** Metin Parçası **
##############################

İçinde yaşadığımız somut âlemde gördüğümüz suç tiplerinin, sanal âlemde de örneklerine rastlanmaktadır. İllegal içerikler, porno, kredi kartı sahtekârlığı, telif hakkı içeren eserlerin hak sahiplerinin izni dışında çoğaltılması ve satılması tarzında suçlar, sanal âlemde sürekli olarak karşımıza çıkmaktadır; yani sanal terörizm ve internet korsanlığı kavramları doğmuştur. Öyle ki; sanal dünya, gerçek dünyada işlenen cinayetlere yataklık edebilmektedir örneğin akıllı tıbbi aletlere internet üzerinden komut verilerek uygulanan tedavi değiştirilip insanların ölümüne sebebiyet verilebilmektedir (Cerrah, 2003: 450).

Arıboğan, insanlığın başlangıcından itibaren geçirilen en çok değişim ve başkalaşımın, içinde bulunduğumuz asır olduğunu ifade etmektedir. Sosyal, politik, kültürel ve ekonomik metamorfozlar; dünyamızın idraki boyutunda enteresan anlayışlar getirmiş ve varlık gösterdiğimiz ortamlar coğrafyalar üstü sanal boyuta taşınmıştır.

Dostumuz, komşumuz, amaçlarımız, umutlarımız, dertlerimiz ve hüsranımız; dünya köyünün bireyleri olan bizleri dünya üzerinde bir araya getirirken, bireysel evrenlerimiz ufacık bir telefonun monitörüne ya da bir tablet bilgisayarın belleğine sığacak ölçüde ufalmıştır. Bilişim çağındaki bu reformist olgular her şeyi yeniden üretmiş; maddesel imalata kanalize sanayi toplumu, üretimini enformasyona dayandırmış olan post-endüstriyel merhaleye ulaşmıştır. Bu ortamın kazancıysa bu dünyada hayatta kalmak yerine, hayatın tadını çıkarmaktır. Politik erklerin hâkimiyetlerini sürdürmesi için de temel amaç bilgi sistemlerinin denetimi ve oryantasyonuna evrilmiş ve enformasyon namına olan bütün içerik de afiyetle ele geçirilmiştir. Tasvir etmeye çalıştığımız dünyada, terörizm olgusuysa kıymeti kendinden menkul bir haber yaratma organına dönüşmüştür, zira tüm terör faaliyetleri haberin kaynağına ulaşmış, bilginin oryantasyonunda önemli bir aktöre dönüşmüştür (Arıboğan, 2003: 129).

##############################

** Veriler **
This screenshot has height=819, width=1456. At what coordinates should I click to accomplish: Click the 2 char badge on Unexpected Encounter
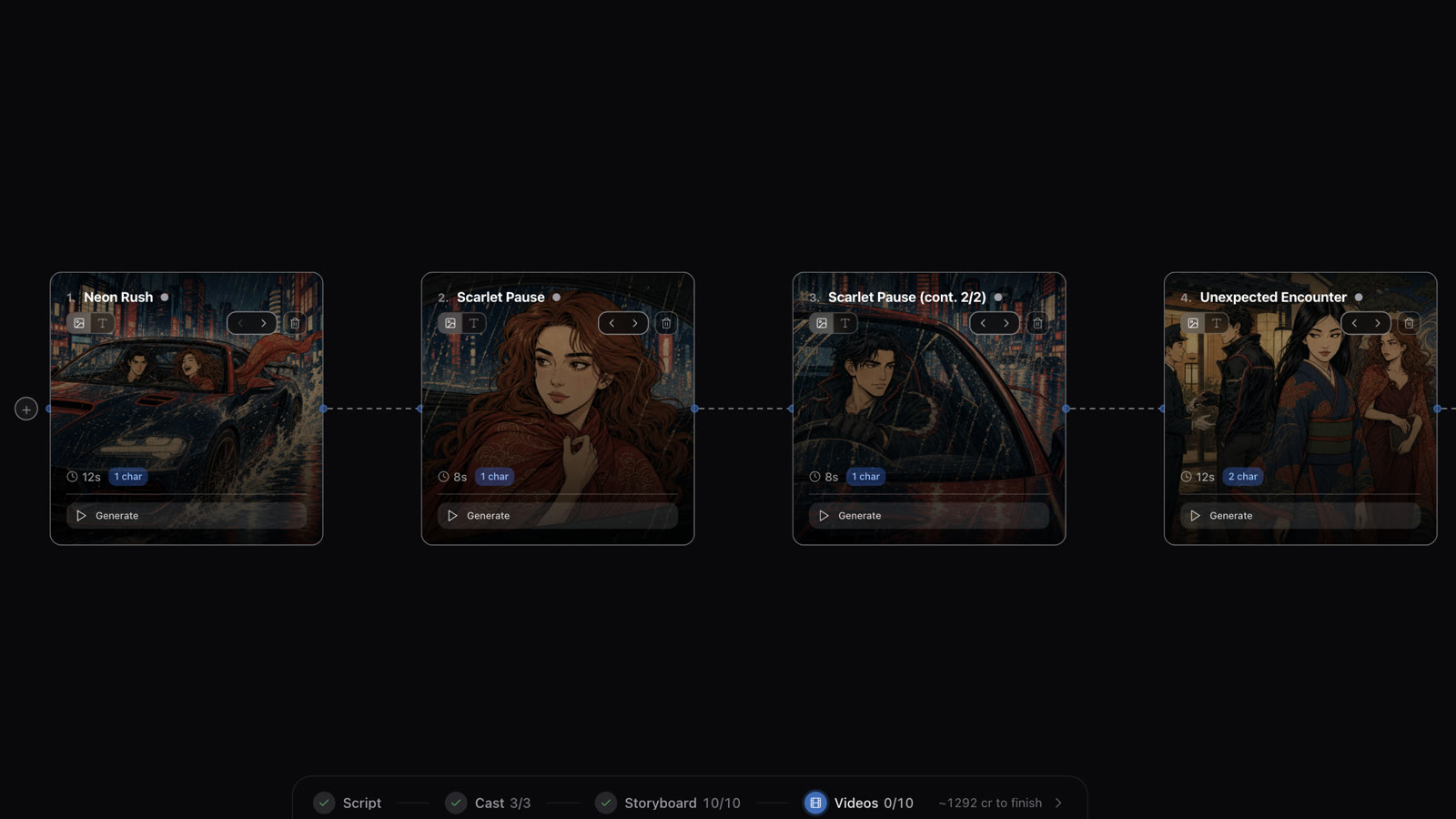click(x=1242, y=477)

##############################

** Görev 1 **
Sanal âlem ve bilişim çağı üzerine yazılmış metne göre şu soruları yanıtlayın:
(a) Akıllı tıbbi aletlere internet üzerinden komut verilerek neye yol açılabildiği söyleniyor?
(b) Arıboğan'a göre insanlığın başlangıcından bu yana en çok değişim ve başkalaşım hangi dönemde yaşanmıştır?
(c) Bireysel evrenlerimizin hangi ölçüde ufaldığı belirtiliyor?
** Görev 2 **
Sanal âlem ve bilişim çağı üzerine yazılmış metni, kaldığı yerden devam ettirin.
Veriler başka bir kaynaktan alınmıştır.

** Yazılı Yanıt 1 **
(a) Uygulanan tedavi değiştirilerek insanların ölümüne sebebiyet verilebildiği söyleniyor.
(b) İçinde bulunduğumuz asırda.
(c) Ufacık bir telefonun monitörüne ya da bir tablet bilgisayarın belleğine sığacak ölçüde.

** Yazılı Yanıt 2 **
Çağımızda internet üzerinden bilginin her çeşidine erişmek artık bir hayat standardı haline geldiğinden; bomba imalatından, yemek tariflerine kadar geniş yelpazede bilgi sahibi olmak çok kolaydır. Terörist faaliyetler yürüten gruplar adeta entelijansiya tarzında örgütlenerek, istihbari bilgilere ulaşabilmekte ve buna göre hareket edebilme imkânına kavuşmuştur. Hacker diye tabir edilen bilgisayar korsanları; devletlerin kozmik verilerinde, çok gizli sıfatı taşıyan bilgisayar programlarının verilerine ve savunma amaçlı kullanılacak teknolojik silahlara pek çok bilgiyi sızdırabilmektedir. Pek tabi ki, teröristlerin bu yolda en önemli kolaylığı internet erişimidir (Cerrah, 2003: 100-101).

Artık interneti olmayan bina, bilgisayar ya da telefon kullanmayan kimsenin zor bulunduğu bu dönemde terörist eylemlerin sansasyon yaratma gayesinin içinde siber terörizm de girmiştir. Yani diyebiliriz ki, toplumun maddi unsurlarının terörizmden uzak kılınması çabası kadar, ülke içindeki internet şebekesinin ve milli bilgi teknolojilerinin de emniyet içinde korunması çok önemlidir. Sanal terörizmin bertaraf edilebilmesi ancak ve ancak bütün devlet dairelerinde ve özel müteşebbislerce kurulan işletmelerde gerekli sağduyunun gösterilmesine ve anti-terör çalışmalarının uygun şekilde finanse edilebilmesine bağlıdır (Cerrah, 2003: 105).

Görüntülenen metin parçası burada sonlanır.